Hamiltonian Cycle in a Hypercube: Gray-Code
- Hamiltonian Cycle in a Hypercube: Gray-Code
- Gray-Code
- Motivation
- How to best arrange the holes on the disk
- Further Resources
Hamiltonian Cycle in a Hypercube: Gray-Code
Gray-Code
Motivation
Consider building a digital knob. Many such knobs today involve lights, a disk with holes attached to the knob and receptors on the other side. Depending on the orientation of the knob we can determine the currently selected value, the so-called Gray-code (named after Frank Gray). However, due to manufacturing imperfections this can cause transitions between the discrete values that are not smooth. Therefore, we want to have at max one single hole that changes from value to value to reduce the effect of such imperfections.
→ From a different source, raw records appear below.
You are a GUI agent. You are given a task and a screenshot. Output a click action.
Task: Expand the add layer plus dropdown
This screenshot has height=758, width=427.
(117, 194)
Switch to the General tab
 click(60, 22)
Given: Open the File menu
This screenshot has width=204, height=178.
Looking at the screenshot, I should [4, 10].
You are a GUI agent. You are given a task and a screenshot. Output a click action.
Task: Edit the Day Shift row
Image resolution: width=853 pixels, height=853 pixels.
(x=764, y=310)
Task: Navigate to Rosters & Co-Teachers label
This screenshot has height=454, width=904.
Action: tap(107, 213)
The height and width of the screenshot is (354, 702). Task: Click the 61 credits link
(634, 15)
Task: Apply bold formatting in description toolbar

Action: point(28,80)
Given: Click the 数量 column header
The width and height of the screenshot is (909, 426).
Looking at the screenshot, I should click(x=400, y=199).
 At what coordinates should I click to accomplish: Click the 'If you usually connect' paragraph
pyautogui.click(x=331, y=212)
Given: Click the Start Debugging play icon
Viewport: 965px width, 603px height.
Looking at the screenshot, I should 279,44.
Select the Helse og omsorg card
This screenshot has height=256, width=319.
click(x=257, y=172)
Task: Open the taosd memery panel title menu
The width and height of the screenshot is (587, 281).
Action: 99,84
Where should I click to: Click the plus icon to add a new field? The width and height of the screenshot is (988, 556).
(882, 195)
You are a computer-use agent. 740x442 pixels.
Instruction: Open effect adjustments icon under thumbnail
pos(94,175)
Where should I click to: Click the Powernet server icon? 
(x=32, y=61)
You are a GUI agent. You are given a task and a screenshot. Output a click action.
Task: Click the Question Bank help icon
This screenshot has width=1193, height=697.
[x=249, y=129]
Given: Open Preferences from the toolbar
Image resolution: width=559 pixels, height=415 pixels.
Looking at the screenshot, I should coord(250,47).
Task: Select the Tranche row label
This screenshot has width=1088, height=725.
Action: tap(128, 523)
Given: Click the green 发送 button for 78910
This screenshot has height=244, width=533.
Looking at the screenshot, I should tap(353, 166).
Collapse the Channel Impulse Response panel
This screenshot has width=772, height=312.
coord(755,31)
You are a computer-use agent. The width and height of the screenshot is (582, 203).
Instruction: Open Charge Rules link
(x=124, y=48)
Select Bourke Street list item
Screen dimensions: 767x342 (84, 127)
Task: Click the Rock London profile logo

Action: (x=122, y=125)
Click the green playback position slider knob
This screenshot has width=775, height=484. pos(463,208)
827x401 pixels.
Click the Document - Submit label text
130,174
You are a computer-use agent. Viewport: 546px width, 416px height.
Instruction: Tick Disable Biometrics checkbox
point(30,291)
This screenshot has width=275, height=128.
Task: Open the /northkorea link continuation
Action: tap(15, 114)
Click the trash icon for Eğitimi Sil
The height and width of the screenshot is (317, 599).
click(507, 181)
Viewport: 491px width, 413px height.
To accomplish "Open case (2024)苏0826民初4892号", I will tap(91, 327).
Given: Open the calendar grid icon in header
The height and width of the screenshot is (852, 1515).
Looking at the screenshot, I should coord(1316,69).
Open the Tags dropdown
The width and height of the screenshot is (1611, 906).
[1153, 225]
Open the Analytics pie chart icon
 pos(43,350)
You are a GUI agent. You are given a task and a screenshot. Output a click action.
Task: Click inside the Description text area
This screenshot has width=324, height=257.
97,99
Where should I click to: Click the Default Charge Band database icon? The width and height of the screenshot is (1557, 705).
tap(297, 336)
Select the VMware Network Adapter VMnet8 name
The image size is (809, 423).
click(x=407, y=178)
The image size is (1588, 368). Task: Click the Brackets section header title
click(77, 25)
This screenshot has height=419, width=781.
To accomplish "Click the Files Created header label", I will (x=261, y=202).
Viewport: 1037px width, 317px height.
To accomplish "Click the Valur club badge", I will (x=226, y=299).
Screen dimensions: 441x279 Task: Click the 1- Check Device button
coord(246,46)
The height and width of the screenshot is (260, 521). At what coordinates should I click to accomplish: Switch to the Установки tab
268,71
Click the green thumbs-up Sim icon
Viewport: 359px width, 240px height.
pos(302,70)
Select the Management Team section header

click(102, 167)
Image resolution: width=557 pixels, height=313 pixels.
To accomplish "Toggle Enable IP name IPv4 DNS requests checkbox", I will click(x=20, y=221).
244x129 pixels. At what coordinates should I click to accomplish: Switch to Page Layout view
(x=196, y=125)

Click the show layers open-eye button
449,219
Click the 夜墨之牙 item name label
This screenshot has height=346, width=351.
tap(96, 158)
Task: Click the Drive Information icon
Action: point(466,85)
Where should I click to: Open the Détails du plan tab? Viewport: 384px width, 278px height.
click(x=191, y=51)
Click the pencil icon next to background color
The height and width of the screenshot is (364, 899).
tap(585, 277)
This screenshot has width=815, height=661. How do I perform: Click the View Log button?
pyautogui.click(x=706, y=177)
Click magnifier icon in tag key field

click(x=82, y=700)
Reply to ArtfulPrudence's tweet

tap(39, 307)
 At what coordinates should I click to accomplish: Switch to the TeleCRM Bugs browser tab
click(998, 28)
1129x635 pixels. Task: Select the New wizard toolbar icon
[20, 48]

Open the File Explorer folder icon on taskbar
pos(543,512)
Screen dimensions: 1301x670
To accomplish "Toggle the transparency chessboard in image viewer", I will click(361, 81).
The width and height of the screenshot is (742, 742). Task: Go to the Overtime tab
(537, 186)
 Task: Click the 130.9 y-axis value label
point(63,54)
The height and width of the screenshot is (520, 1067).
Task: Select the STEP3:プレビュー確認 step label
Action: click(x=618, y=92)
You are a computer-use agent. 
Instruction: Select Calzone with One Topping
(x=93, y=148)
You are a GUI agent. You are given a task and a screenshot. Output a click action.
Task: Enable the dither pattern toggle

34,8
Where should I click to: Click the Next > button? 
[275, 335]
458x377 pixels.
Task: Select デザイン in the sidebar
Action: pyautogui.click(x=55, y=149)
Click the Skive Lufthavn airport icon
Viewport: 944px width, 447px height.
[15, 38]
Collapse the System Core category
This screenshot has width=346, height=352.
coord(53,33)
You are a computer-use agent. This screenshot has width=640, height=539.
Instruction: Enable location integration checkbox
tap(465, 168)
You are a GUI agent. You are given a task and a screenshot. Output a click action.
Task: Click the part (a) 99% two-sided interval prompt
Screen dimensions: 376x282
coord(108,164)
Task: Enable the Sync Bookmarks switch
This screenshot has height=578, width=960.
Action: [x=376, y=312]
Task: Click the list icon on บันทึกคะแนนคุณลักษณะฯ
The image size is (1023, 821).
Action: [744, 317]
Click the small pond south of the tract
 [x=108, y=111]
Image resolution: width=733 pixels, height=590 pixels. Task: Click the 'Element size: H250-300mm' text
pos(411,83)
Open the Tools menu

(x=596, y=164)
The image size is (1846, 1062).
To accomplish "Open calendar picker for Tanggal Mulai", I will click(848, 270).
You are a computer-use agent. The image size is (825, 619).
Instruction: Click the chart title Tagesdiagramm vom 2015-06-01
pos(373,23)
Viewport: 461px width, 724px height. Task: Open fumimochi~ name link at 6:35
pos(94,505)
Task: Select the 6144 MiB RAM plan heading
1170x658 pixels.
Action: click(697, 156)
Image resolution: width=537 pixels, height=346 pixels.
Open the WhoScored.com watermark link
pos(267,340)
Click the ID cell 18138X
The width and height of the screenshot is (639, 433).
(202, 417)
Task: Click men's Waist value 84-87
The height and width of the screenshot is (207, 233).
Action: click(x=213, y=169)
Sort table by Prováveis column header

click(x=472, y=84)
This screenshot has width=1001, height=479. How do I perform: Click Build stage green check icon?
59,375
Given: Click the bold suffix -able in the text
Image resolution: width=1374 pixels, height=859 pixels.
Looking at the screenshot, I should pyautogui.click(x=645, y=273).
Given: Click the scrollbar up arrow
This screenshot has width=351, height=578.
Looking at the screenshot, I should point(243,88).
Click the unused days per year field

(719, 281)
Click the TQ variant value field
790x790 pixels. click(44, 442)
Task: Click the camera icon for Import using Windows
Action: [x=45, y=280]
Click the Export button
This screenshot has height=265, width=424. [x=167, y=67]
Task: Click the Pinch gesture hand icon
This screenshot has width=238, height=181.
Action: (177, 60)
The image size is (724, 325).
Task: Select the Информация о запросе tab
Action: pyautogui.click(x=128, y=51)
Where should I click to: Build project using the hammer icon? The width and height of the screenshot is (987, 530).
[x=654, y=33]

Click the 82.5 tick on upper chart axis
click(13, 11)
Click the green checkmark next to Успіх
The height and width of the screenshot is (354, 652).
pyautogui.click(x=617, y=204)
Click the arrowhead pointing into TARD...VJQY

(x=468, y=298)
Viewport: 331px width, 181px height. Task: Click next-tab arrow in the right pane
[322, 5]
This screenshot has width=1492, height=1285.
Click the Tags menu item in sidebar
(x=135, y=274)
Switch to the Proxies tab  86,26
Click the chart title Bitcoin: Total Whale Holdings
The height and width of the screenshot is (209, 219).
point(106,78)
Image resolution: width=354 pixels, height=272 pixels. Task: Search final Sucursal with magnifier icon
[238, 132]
How to best arrange the holes on the disk
The most straight-forward way would of course be to punch holes into the disk in such a way that the arrangements of the holes represent the selected value in binary. However, then there are places where there are more than one hole changes between two discrete values, which would cause the transitional value to jump around all over the place. To get a scheme of holes for the disk where only one hole changes from value to value we can construct a so-called hypercube by assigning each vertex a value in binary such that no two neighboring vertices differ in more than one binary place (i.e., the hamming distance of two neighbors is exactly 1 for all pairs of neighboring vertices). We can start with a two-dimensional “hypercube”, which will give us 4 discrete values:
If we now move on to 3 dimensions we can create a cube in a similar fashion. We can take the two-dimensional “hypercube”, duplicate it by giving the existing vertices an extra binary place with the value 0 at the end and the new vertices an extra binary place with the value 1 at the end. We end up with the situation in the middle, in which a Hamiltonian cycle can easily be constructed as shown. Notice how the property that any two vertices connected by an edge are distinct by exactly one bit still holds true. If we look at the Hamiltonian cycles before and after the transformation we notice a simple pattern. We are walking the existing cycle “forwards”, then move to the duplicated part of the cube via a blue edge, then walk the duplicated part in backwards order of the existing part, and go back to the start via the other blue edge. We can thus construct a Hamiltonian path in a hypercube with the simple rule shown on the right, where the rule is: write down the order of the existing Hamiltonian path first forwards, then backwards (blue part), then add a 0 to the first half and a 1 to the second half (red part). You end up with a Hamiltonian path in a hypercube that is one dimension higher than what you started with. This works for arbitrary dimensions.
Using this technique we can arrange the holes on the disk of the knob in exactly the way of such a Hamiltonian cycle and we are guaranteed to only have one changing hole between any two neighboring discrete values. It ends up looking like the bottom right of the very first picture of this page.